TASK ITEM:
Copy nothing but the lines below, from the one with "Task: Open the Channels tab" through the one with "Click the AbstractAuthenticationFilter.java", exactly as written; no pictures should appear.

AVAILABLE DATA:
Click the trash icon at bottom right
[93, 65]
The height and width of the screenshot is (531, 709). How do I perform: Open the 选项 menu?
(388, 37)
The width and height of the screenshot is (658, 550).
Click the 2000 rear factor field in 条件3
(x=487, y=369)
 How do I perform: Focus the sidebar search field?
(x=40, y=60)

---

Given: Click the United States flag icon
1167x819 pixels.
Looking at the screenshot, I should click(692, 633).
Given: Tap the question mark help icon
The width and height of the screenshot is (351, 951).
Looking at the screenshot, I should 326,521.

--

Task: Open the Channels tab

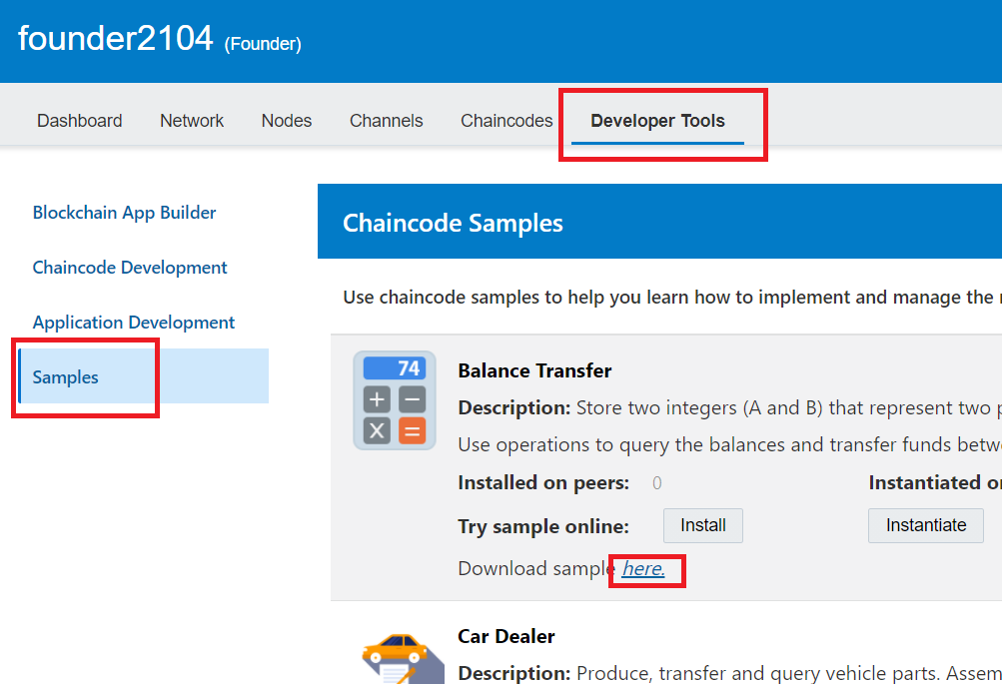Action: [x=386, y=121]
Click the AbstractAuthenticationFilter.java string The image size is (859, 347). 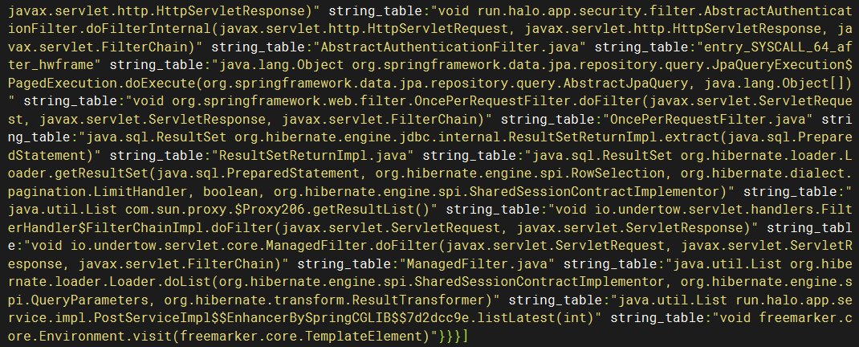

ANSWER TO THIS EXERCISE:
Task: Open the Channels tab

Action: [x=386, y=121]
Click the AbstractAuthenticationFilter.java string The image size is (859, 347). 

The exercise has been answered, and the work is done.